Dijelaskannya, dalam sistem penyelesaian pelaporan, yakni melalui Lembaga Kerja Sama Bipartit (LKS Bipartit) atau antara perusahaan dan buruh atau pekerja. Jika belum membuahkan hasil, dilanjutkan ke ranah mediasi antara buruh dan pengusaha, kemudian dilakukan verifikasi oleh Bidang Hubungan Industrial, Disnakertrans. Apabila kembali menemui jalan buntu, maka akan dijadwal untuk mediasi oleh pegawai mediator hubungan industrial Disnakertrans Berau.

“Setelah Bipartit dalam waktu 30 hari belum ada kesepakatan kedua belah pihak, maka salah satu pihak mencatatkan perselihian tersebut, kemudian akan dilanjutkan dengan Tripartit,” jelasnya.

Ia menuturkan, dengan adanya hal itu, perusahaan bisa menyelesaikan kasusnya sendiri, tanpa melibatkan pihak ketiga. Namun jika tidak selesai, maka perusahaan atau pekerja menggandeng Disnakertrans, khususnya Bidang Hubungan Industrial (HI) untuk duduk bersama mencari solusi terbaiknya.

Dijelaskan, Junaidi, perselisihan Hubungan Industrial adalah perbedaan pendapat yang mengakibatkan pertentangan antara pengusaha atau gabungan pengusaha dengan para pekerja/buruh atau serikat buruh, karena adanya perselisihan mengenai hak, kepentingan, hubungan kerja, dan perselisihan antarserikat pekerja atau serikat buruh dalam satu perusahaan, sesuai dengan Pasal 1 UU Nomor 2 tahun 2004.

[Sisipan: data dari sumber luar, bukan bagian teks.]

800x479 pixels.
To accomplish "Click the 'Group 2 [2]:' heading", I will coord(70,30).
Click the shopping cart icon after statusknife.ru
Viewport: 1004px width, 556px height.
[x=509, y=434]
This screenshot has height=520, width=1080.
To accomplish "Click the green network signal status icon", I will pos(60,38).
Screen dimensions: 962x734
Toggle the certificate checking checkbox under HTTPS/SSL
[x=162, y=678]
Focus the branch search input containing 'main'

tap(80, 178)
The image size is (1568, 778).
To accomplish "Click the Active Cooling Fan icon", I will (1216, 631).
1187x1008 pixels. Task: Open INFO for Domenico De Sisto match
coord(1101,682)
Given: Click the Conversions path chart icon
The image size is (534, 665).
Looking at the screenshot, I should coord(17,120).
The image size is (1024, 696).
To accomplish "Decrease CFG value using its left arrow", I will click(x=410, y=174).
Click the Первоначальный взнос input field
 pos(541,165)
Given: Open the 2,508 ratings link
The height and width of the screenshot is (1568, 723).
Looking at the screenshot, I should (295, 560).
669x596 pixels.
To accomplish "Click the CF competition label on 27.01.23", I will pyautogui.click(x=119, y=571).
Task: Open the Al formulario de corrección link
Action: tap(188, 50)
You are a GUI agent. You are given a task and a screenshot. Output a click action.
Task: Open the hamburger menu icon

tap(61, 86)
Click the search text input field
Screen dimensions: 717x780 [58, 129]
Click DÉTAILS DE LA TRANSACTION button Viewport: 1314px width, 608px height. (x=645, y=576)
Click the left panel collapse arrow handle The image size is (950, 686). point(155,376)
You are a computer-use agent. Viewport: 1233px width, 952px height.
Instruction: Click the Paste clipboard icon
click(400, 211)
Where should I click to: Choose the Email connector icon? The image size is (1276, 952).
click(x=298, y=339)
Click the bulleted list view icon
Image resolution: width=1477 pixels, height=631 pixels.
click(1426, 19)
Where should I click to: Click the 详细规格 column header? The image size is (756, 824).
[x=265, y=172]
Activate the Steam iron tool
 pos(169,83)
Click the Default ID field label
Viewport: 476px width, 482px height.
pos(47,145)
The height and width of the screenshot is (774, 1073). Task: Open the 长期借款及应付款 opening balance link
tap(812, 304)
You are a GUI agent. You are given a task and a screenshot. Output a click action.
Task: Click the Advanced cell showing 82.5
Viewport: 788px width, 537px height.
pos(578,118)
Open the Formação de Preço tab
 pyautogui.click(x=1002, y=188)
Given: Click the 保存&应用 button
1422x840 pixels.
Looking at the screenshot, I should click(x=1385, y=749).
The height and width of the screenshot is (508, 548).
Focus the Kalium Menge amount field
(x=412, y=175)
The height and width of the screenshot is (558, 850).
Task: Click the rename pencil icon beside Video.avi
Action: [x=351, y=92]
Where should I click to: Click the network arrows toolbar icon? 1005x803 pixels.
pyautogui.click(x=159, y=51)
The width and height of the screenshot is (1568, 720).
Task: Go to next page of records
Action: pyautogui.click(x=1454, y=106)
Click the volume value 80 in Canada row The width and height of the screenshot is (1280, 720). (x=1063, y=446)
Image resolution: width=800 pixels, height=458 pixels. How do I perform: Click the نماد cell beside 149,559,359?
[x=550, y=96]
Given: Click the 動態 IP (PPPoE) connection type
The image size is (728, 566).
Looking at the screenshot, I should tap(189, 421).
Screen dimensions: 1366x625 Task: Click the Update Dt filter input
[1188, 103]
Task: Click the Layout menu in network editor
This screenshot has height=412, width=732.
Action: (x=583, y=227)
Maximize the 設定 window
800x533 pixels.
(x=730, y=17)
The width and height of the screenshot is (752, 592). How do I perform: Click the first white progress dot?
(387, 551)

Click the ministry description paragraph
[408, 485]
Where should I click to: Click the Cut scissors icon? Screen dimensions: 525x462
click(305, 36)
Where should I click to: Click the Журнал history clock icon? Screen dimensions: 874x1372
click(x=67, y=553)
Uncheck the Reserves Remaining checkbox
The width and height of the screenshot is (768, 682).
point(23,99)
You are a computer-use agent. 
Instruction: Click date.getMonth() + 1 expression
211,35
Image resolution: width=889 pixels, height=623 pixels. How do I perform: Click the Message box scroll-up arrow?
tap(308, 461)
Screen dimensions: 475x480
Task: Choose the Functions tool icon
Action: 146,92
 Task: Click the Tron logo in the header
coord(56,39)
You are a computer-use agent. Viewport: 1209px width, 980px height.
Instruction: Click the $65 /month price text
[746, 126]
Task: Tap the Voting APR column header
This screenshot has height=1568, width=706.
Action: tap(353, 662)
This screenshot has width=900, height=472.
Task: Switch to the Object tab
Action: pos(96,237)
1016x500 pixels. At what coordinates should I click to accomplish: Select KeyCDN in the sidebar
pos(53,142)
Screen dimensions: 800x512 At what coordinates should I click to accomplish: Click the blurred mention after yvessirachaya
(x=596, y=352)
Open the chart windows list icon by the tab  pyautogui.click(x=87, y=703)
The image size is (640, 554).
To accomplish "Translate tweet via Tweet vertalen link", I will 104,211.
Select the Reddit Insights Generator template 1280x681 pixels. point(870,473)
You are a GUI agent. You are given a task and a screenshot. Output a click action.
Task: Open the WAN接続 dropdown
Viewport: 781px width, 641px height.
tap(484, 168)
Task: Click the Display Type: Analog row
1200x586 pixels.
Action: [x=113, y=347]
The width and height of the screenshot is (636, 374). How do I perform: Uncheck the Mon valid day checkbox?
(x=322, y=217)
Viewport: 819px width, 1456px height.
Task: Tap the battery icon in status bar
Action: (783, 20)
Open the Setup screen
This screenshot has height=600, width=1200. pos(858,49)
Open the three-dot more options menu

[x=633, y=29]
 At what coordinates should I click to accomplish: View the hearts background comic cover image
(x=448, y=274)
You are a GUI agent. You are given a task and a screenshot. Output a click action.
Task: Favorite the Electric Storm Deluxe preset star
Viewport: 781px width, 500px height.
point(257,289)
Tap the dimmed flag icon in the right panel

Di dalam UU Nomor 2 tahun 2004, terdapat 4 jenis perselisihan. Yakni perselihan hak, adalah perselisihan yang ditimbulkan karena tidak terpenuhinya hak di salah satu pihak, dan hal ini timbul karena perbedaan pelaksanaan atau perbedaan penafsiran terhadap ketentuan undang-undang, perjanjian kerja, peraturan perusahaan atau perjanjian kerja bersama.

Kedua perselisihan kepentingan. Dalam hal ini, perselisihan disebabkan karena tidak adanya kesesuaian pendapat mengenai pembuatan atau perubahan syarat-syarat kerja dalam perjanjian kerja, peraturan perusahaan, atau perjanjian kerja bersama.

Selanjutnya perselisihan PHK, terjadi apabila tidak adanya kesesuaian pendapat mengenai pengakhiran hubungan kerja yang dilakukan oleh salah satu pihak yang bersengketa. Keempat, perselisihan anatara serikat pekerja/buruh dalam satu perusahaan karena tidak adanya kesesuaian paham mengenai keanggotaan, pelaksanaan, dan kewajiban hak.

Junaidi menjelaskan, untuk mengatasi hal-hal di atas, ada beberapa mekanisme yang dapat ditempuh untuk menyelesaikan dari setiap perselisihan yang terjadi. Yaitu mekanisme antara pengusaha dan pekerja atau serikat pekerja yang ada dalam perusahaan trerbut, untuk melakukan bipartit, mediasi atau konsiliasi, dan atau arbitrase serta pengadilan hubungan industrial.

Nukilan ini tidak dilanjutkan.